_EXERCISE GOAL_: The reply should hold every line of the data below, unchanged, and none of the pictures.

_DATA TO EXAMINE_:
§ §

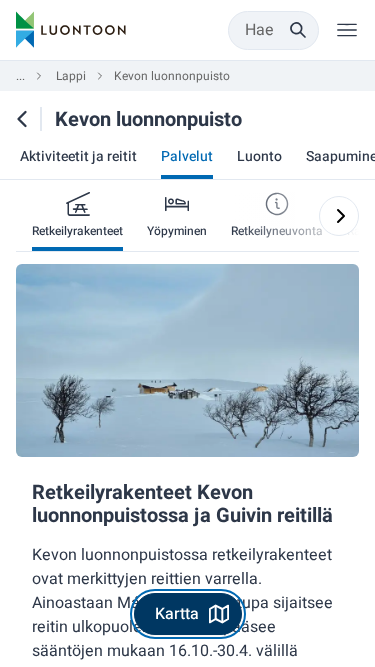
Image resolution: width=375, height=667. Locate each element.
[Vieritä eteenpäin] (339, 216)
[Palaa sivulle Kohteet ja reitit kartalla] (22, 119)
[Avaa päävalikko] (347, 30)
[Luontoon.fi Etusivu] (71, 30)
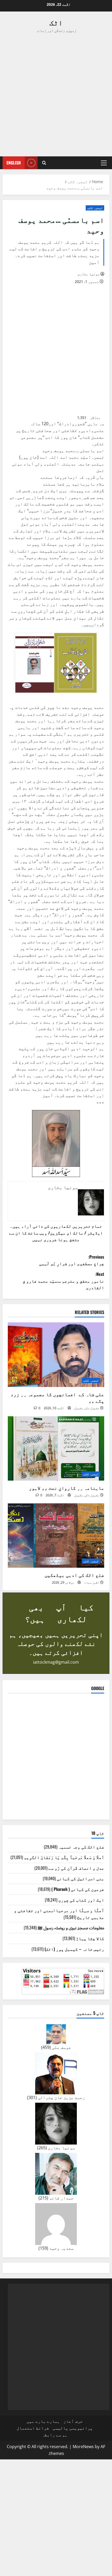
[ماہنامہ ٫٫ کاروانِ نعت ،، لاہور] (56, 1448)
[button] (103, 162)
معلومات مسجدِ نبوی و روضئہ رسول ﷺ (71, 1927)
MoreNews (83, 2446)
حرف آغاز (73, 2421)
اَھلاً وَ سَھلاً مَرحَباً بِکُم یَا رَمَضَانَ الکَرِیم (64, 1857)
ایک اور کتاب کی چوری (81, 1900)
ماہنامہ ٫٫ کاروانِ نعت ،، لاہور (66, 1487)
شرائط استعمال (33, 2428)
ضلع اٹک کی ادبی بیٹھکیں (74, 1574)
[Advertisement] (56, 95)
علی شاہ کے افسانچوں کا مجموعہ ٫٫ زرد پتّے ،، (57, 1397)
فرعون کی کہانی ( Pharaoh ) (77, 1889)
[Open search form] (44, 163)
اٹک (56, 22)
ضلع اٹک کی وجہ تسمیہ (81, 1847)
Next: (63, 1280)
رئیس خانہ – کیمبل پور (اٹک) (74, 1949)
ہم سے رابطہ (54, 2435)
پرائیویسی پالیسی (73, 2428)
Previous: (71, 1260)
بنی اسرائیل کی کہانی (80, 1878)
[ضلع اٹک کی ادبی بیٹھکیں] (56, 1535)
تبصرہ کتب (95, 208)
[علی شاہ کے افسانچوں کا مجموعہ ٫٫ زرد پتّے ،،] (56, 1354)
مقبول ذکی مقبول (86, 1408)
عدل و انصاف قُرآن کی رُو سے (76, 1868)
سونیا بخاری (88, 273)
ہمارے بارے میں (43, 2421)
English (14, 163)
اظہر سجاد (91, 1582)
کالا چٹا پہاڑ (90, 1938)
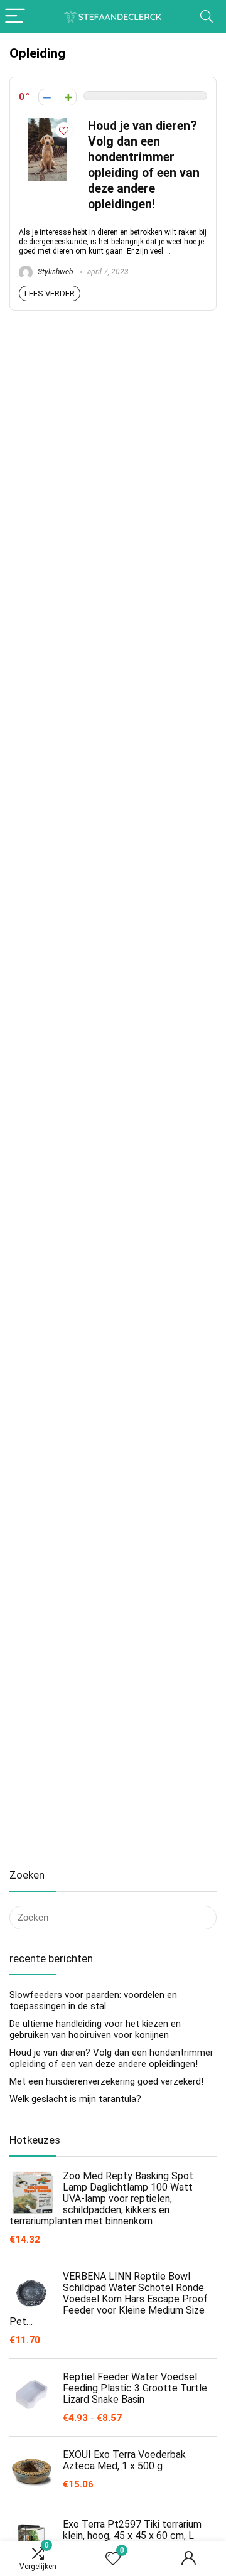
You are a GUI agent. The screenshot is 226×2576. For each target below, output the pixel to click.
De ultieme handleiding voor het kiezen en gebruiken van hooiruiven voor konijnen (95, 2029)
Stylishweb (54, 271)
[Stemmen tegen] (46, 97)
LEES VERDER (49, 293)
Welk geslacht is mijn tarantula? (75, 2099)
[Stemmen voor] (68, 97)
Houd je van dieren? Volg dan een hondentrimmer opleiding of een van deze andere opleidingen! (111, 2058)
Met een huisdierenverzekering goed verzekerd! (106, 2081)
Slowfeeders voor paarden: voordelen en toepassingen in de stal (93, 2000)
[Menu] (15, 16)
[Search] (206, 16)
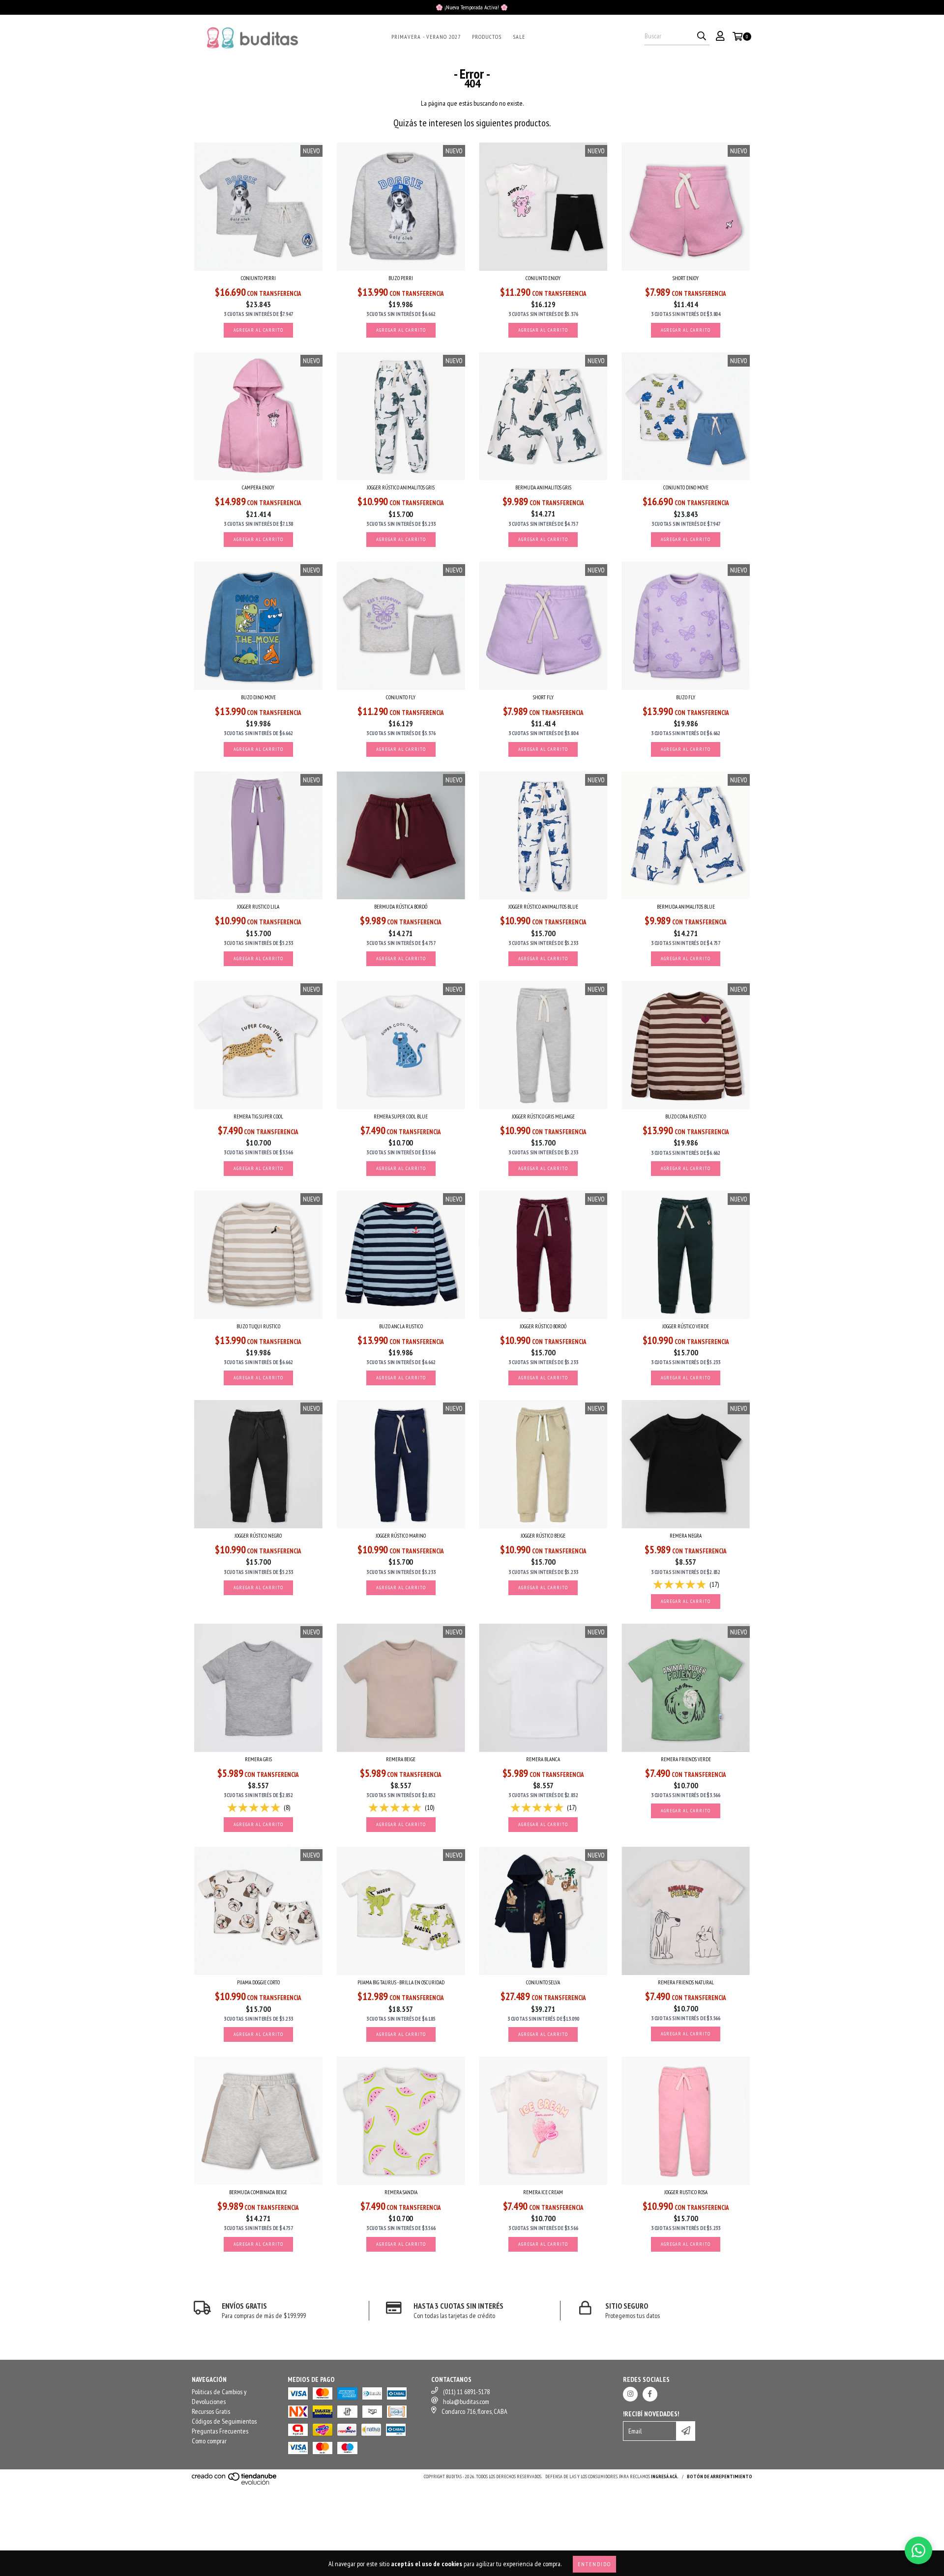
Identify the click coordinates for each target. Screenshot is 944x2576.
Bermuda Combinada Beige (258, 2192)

§ §

_THE COMPLETED TASK_:
Image resolution: width=375, height=667. Locate each element.
[Vieritä eteenpäin] (339, 216)
[Palaa sivulle Kohteet ja reitit kartalla] (22, 119)
[Avaa päävalikko] (347, 30)
[Luontoon.fi Etusivu] (71, 30)
[ماہنامہ ٫٫ کاروانِ نعت ،، لاہور] (56, 1448)
[button] (103, 162)
معلومات مسجدِ نبوی و روضئہ رسول ﷺ (71, 1927)
MoreNews (83, 2446)
حرف آغاز (73, 2421)
اَھلاً وَ سَھلاً مَرحَباً بِکُم یَا رَمَضَانَ الکَرِیم (64, 1857)
ایک اور کتاب کی چوری (81, 1900)
ماہنامہ ٫٫ کاروانِ نعت ،، لاہور (66, 1487)
شرائط استعمال (33, 2428)
ضلع اٹک کی ادبی بیٹھکیں (74, 1574)
[Advertisement] (56, 95)
علی شاہ کے افسانچوں کا مجموعہ ٫٫ زرد پتّے ،، (57, 1397)
فرعون کی کہانی ( Pharaoh ) (77, 1889)
[Open search form] (44, 163)
اٹک (56, 22)
ضلع اٹک کی وجہ تسمیہ (81, 1847)
Next: (63, 1280)
رئیس خانہ – کیمبل پور (اٹک) (74, 1949)
ہم سے رابطہ (54, 2435)
پرائیویسی پالیسی (73, 2428)
Previous: (71, 1260)
بنی اسرائیل کی کہانی (80, 1878)
[ضلع اٹک کی ادبی بیٹھکیں] (56, 1535)
تبصرہ کتب (95, 208)
[علی شاہ کے افسانچوں کا مجموعہ ٫٫ زرد پتّے ،،] (56, 1354)
مقبول ذکی مقبول (86, 1408)
عدل و انصاف قُرآن کی رُو سے (76, 1868)
سونیا بخاری (88, 273)
ہمارے بارے میں (43, 2421)
English (14, 163)
اظہر سجاد (91, 1582)
کالا چٹا پہاڑ (90, 1938)
You are a GUI agent. The screenshot is 226×2576. For each target below, output the pixel to click.
De ultieme handleiding voor het kiezen en gebruiken van hooiruiven voor konijnen (95, 2029)
Stylishweb (54, 271)
[Stemmen tegen] (46, 97)
LEES VERDER (49, 293)
Welk geslacht is mijn tarantula? (75, 2099)
[Stemmen voor] (68, 97)
Houd je van dieren? Volg dan een hondentrimmer opleiding of een van deze andere opleidingen! (111, 2058)
Met een huisdierenverzekering goed verzekerd! (106, 2081)
Slowfeeders voor paarden: voordelen en toepassingen in de stal (93, 2000)
[Menu] (15, 16)
[Search] (206, 16)
Identify the click coordinates for each target. Screenshot is 944x2576.
Bermuda Combinada Beige (258, 2192)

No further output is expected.